Art. 771. Os atos e termos processuais poderão ser escritos a tinta, datilografados ou a carimbo.
Atos e termos processuais. De modo bastante simplório, podemos dizer que:
a) ato processual– é a ação humana praticada no processo e que nele produz efeito jurídico;
b) termo processual– é a representação documentada dos atos processuais.
Note-se, porém, que tanto a CLT (art. 771) quanto o CPC (art. 188) tratam dos atos e termos processuais como se fossem sinônimos. Como não há violência nisso, a não ser à dogmática, farei o mesmo (como até aqui o fiz) para evitar confusão quanto à compreensão das ideias.
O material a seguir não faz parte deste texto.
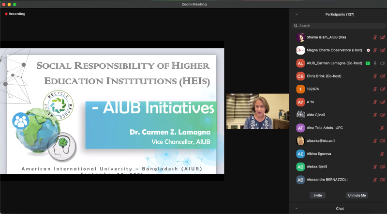Click the green screen-share icon beside AIUB_Carmen Lamagna
Screen dimensions: 387x214
click(x=368, y=63)
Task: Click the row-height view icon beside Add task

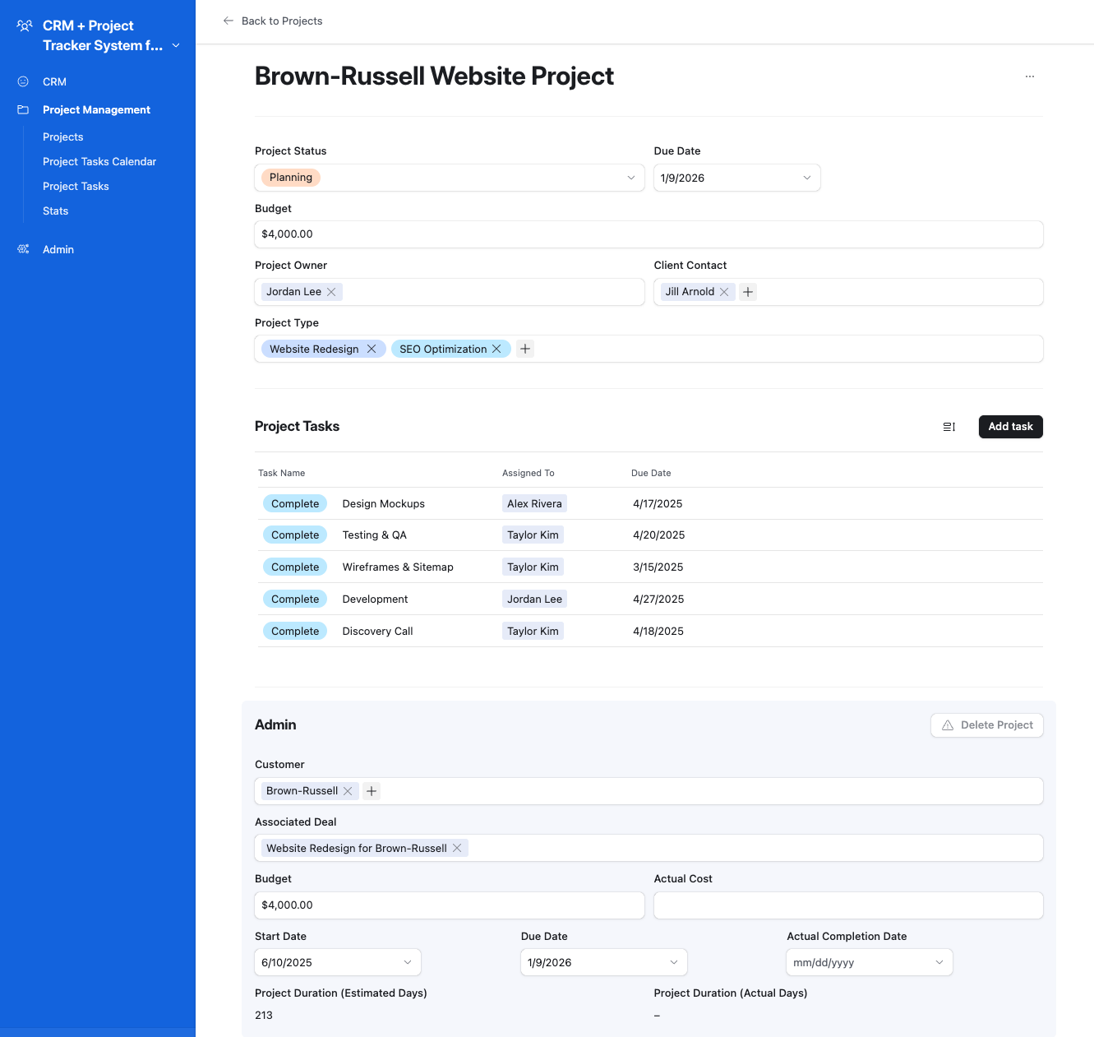Action: [x=949, y=427]
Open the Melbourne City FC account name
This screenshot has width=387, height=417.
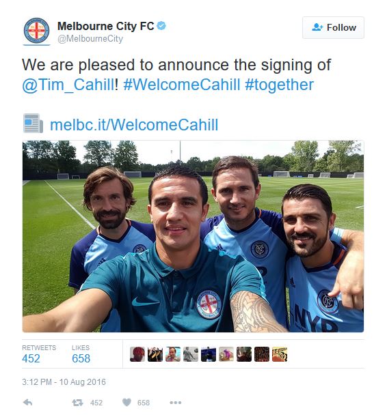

Exteriorização dos atos processuais – forma de redação. Os termos processuais devem ser redigidos:
Com o emprego da língua portuguesa (CPC, 192). A praxe forense, porém, admite o uso de locuções latinas (g.: in albis; ad quem) e de outras línguas (v.g.: pas de nullitè sans grief; leading case), desde que não haja prejuízo ao entendimento da ideia que se deseja transmitir;
Exteriorização dos atos processuais – meios de documentação. Os termos processuais devem ser escritos, mediante a utilização de meio manual e técnico (v.g.: manuscrito, carimbo, datilografia, digitação), sendo obrigatório o uso de tinta escura e indelével (CLT, 771; CPC, 209), ou eletrônico (Lei n. 11.419/2006). À documentação dos atos processuais praticados em audiência ou sessão admite-se a utilização de métodos como a taquigrafia, estenotipia, gravação magnética em áudio ou áudio e vídeo (CPC, 210).